Multi-value syntax: Filters that support multi-value accept comma-separated lists (e.g., lang=go,python, ext=ts,tsx). This works like an IN clause — the document matches if its value is any of the listed values.

How to Extend the Engine

The engine was designed to be easily extended. Here are guides for the most common modifications.

Scenario 1: Adding a New Metadata Filter (e.g., path prefix)

Let's add the ability to filter on a path prefix, so users can write pathprefix="/src".

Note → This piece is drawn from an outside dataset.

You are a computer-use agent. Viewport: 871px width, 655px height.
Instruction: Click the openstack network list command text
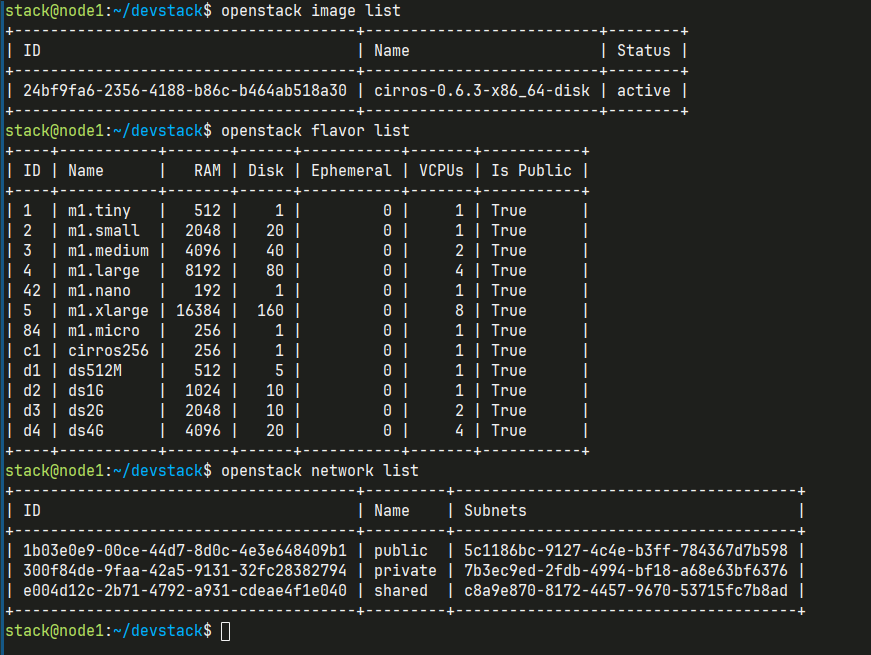319,471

Step 1: Implement the Filter Handler

In executor.go, create a new function that matches the FilterHandler signature. Each handler receives a single document and returns whether it matches.

// in executor.go

// handlePathPrefixFilter filters documents by their path prefix.
func handlePathPrefixFilter(op string, val interface{}, doc *Document) bool {
	prefix, ok := val.(string)
	if !ok {
		return false
	}
	prefix = strings.ToLower(prefix)

	switch op {
	case "=":
		return strings.HasPrefix(strings.ToLower(doc.Path), prefix)
	case "!=":
		return !strings.HasPrefix(strings.ToLower(doc.Path), prefix)
	}
	return false
}

Step 2: Register the New Handler

In executor.go, inside the registerFilterHandlers function, map the field name to your new handler function.

// in executor.go

func (se *SearchEngine) registerFilterHandlers() {
	se.filterHandlers = make(map[string]FilterHandler)
	se.filterHandlers["complexity"] = handleComplexityFilter
	se.filterHandlers["lang"] = handleLanguageFilter
	se.filterHandlers["language"] = handleLanguageFilter
	se.filterHandlers["file"] = handleFilenameFilter
	se.filterHandlers["filename"] = handleFilenameFilter
	se.filterHandlers["ext"] = handleExtensionFilter
	se.filterHandlers["extension"] = handleExtensionFilter
	se.filterHandlers["pathprefix"] = handlePathPrefixFilter // <-- ADD THIS LINE
}

That's it! The parser is already generic enough to understand pathprefix="/src". Now the executor knows how to handle it. Add tests in search_test.go to verify.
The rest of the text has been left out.